Important: What is Random?

A (standard) expectation $\mathbb E[A]$ is not a random variable (despite the fact that there’s a random variable inside the expectation).

Why?

If we go back to the definition: $ E[A] = a P(A=a) da $, note that the two terms in the integral $a$, $P(A=a)$ are functions of $a$, which is a realized quantity and therefore not random. So we’re integrating non-random quantities together, giving us a non-random output.
The conditional expectation $\mathbb E[A \mid B=b]$ is also not a random variable.

Why?

Again going back to the definition: $ E[A B=b] = a P(A=a B=b) da$, the terms inside the integral are functions of $a$ and $b$ (realized quantities, not random variables).
However, the conditional expectation $\mathbb E[A \mid B]$ is a random variable.

Why?

Recall that we can view $\mathbb E[A \mid B=b]$ as some function of $b$; i.e. $\mathbb E[A \mid B=b] = g(b)$. When we plug a realization (i.e. not a random variable) into $g$, the output is a fixed (not random) quantity.

However, when we plug in a random variable into $g$, the output is a random quantity!

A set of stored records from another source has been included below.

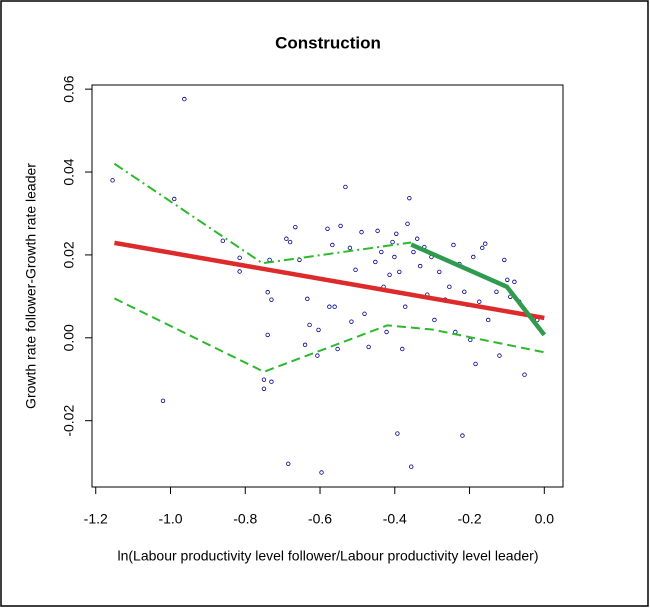  Describe the element at coordinates (320, 519) in the screenshot. I see `x-tick-label: -0.6` at that location.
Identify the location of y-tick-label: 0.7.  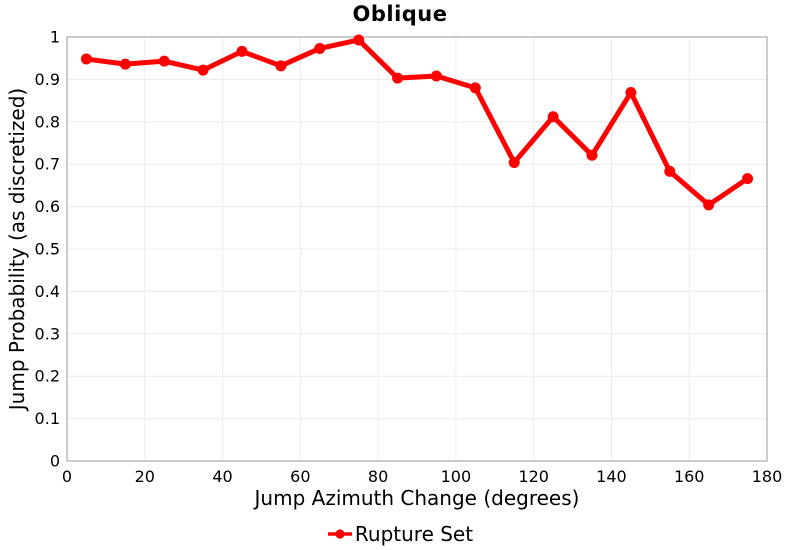
(48, 164).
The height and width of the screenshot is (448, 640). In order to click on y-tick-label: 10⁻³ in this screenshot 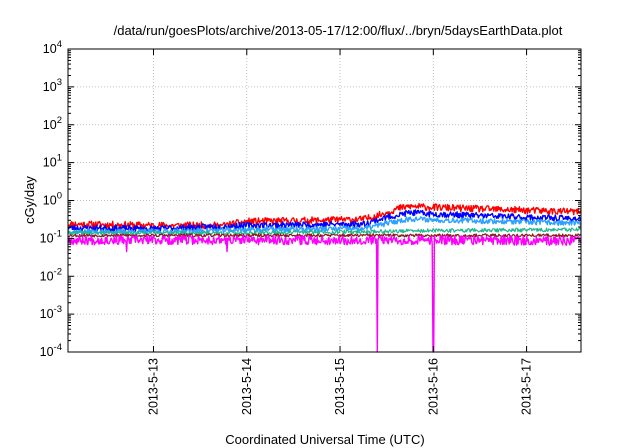, I will do `click(51, 312)`.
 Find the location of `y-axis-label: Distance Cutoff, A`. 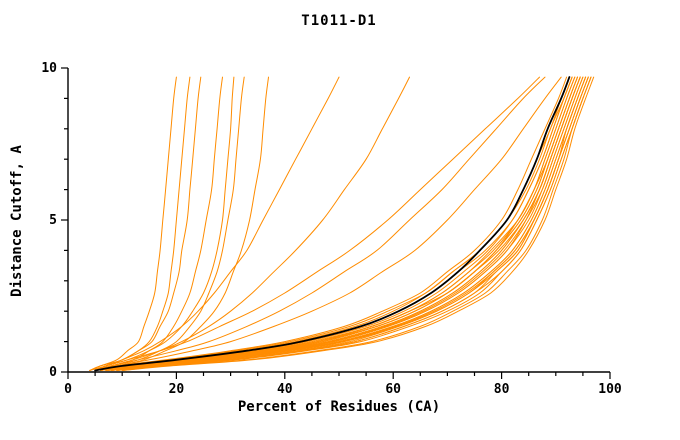

y-axis-label: Distance Cutoff, A is located at coordinates (17, 221).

So $\mathbb E[A \mid B] = g(B)$ is a random variable due to the randomness in $B$.

Conclusion

We will use (jointly-distributed) random variables to model data, models that depend on data, and predictions that depend on models that depend on data.
You will need to manipulate marginal, joint, and conditional probabilities and expectations of these random variables throughout the course.
This review has covered most of the probability rules that we’ll use, but just remember that you can always derive any of them through the product and sum rules!